Article by Rob Breakenridge, Global News
As Canada’s cannabis legalization bill stumbles toward the finish line, there is suddenly a tremendous amount of political drama around the question of whether Canadians can grow their own cannabis.
The original plan under Bill C-45 was that Canadians could grow up to four plants per household, subject to additional potential provincial restrictions. That presumably could have meant limits of two or three plants, but Quebec and Manitoba have both decided to go with zero. That’s a ban, not a restriction, and it seems quietly likely that federal law would be paramount here.
The Senate, though, has sided with Quebec and Manitoba (and whichever other provinces might like to follow suit). A number of amendments were made to C-45, including a provision allowing provinces to ban home cultivation. Earlier this week, however, the Trudeau government made it clear this amendment would be rejected.

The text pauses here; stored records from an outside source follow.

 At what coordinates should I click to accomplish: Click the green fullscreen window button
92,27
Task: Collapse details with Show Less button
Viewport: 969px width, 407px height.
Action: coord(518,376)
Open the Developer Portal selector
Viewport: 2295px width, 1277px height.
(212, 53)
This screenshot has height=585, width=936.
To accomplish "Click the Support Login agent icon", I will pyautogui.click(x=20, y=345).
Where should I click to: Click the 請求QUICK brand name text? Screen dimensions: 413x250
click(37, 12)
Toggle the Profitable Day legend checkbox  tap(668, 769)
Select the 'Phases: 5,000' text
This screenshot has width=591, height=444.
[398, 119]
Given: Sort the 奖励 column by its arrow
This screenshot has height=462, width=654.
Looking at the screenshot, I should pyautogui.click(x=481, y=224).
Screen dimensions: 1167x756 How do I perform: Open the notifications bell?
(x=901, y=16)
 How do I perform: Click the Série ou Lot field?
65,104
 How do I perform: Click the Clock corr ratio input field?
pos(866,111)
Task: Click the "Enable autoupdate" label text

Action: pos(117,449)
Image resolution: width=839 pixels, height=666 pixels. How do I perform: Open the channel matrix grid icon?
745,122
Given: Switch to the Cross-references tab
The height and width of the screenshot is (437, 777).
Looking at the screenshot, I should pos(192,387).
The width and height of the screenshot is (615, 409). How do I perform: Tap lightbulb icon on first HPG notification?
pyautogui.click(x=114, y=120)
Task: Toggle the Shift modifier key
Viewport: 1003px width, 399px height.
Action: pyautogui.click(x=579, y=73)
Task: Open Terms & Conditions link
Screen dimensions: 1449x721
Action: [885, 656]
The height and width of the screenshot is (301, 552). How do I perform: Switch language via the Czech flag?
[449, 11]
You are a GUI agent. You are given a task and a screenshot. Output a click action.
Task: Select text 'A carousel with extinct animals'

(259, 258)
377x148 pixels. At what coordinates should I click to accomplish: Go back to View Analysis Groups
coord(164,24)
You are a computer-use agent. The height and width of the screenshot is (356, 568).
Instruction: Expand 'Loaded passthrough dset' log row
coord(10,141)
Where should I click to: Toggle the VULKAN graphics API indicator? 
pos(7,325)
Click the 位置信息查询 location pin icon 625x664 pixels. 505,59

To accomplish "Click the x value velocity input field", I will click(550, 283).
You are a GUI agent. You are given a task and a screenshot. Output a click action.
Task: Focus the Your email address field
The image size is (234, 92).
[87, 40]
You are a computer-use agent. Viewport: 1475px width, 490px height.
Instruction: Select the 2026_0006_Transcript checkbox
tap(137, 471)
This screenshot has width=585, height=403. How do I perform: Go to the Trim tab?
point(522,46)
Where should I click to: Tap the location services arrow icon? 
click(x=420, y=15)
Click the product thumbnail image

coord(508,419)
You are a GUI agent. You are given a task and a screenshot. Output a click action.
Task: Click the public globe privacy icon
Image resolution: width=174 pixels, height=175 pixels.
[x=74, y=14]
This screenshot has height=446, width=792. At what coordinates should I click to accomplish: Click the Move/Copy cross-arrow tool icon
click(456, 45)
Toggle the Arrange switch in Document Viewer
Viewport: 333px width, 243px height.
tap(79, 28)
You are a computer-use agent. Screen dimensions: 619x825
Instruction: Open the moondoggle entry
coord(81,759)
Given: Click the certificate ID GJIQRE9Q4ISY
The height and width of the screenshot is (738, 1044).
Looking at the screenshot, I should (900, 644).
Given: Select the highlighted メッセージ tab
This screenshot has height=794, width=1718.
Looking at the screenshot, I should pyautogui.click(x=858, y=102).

This could lead to a further back and forth between the Senate and the House, thus delaying final implementation of C-45, but the Liberals need to stand their ground. The impulse to ban home-grown cannabis seems largely driven by an antipathy to legalization itself, a craven desire for tax revenue, or some twisted combination of the two. There are no valid reasons for such a ban.
Manitoba Justice Minister Heather Stefanson inadvertently helped to illustrate that point. Earlier this week, the Manitoba government reiterated its position that it was banning home-grown cannabis regardless of what happens in Ottawa, and the minister was pressed to explain why.